> _Work instruction_
From the line containing "Image resolution: width=841" to the last line of the data below, copy everything exactly and nothing else; pictures stay out.

> _Listed entries_

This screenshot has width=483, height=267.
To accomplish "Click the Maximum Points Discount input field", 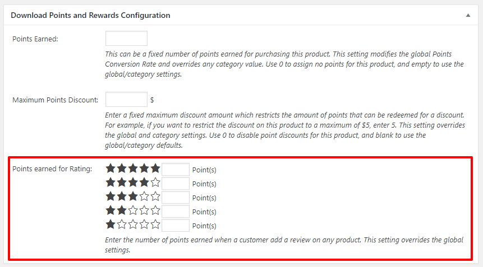I will [x=126, y=100].
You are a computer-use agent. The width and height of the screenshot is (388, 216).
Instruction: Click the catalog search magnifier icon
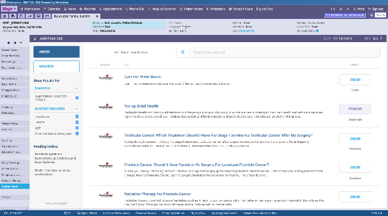tap(183, 52)
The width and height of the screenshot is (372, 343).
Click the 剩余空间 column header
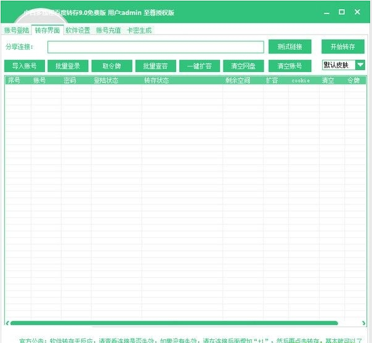(238, 81)
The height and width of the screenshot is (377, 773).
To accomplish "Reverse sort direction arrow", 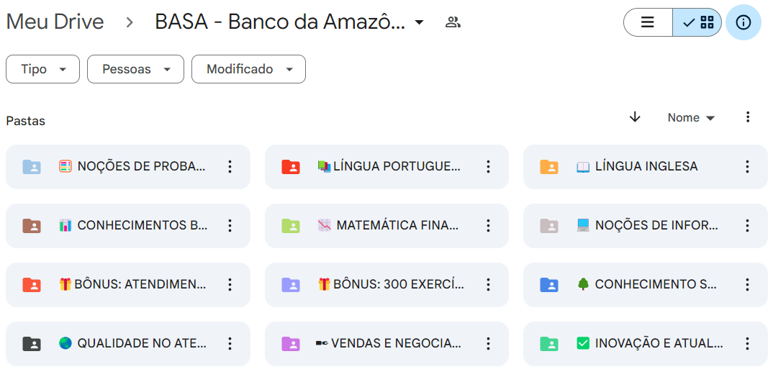I will coord(635,117).
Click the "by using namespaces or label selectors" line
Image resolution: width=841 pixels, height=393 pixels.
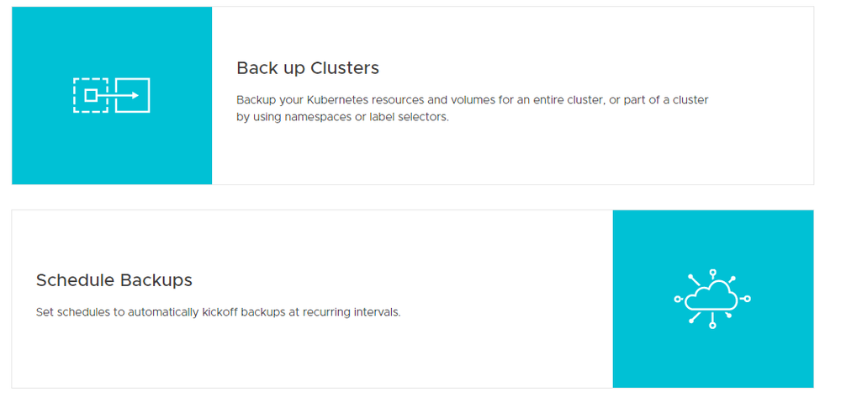(343, 117)
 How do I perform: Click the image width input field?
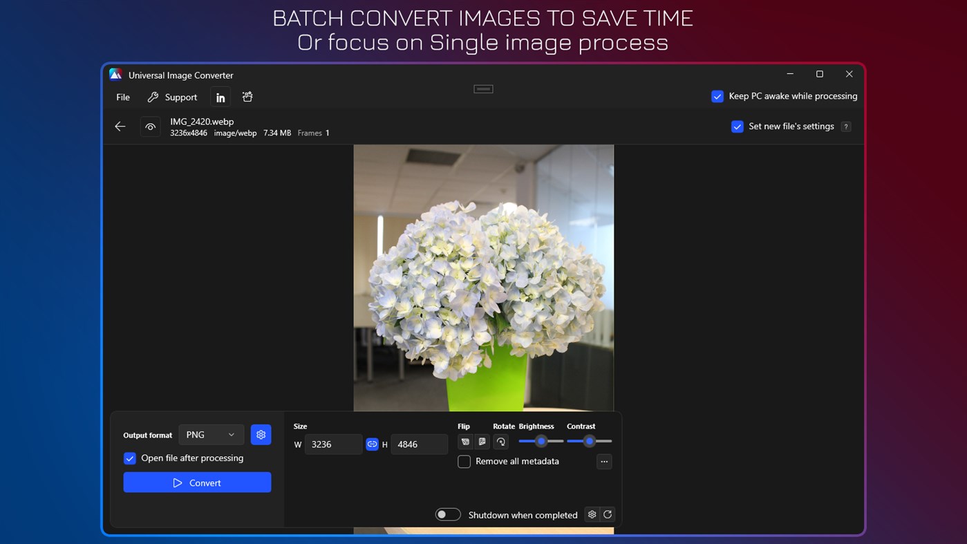pos(334,444)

> _Task response_
Image resolution: width=841 pixels, height=393 pixels.
(343, 117)
 How do I perform: Click the image width input field?
pos(334,444)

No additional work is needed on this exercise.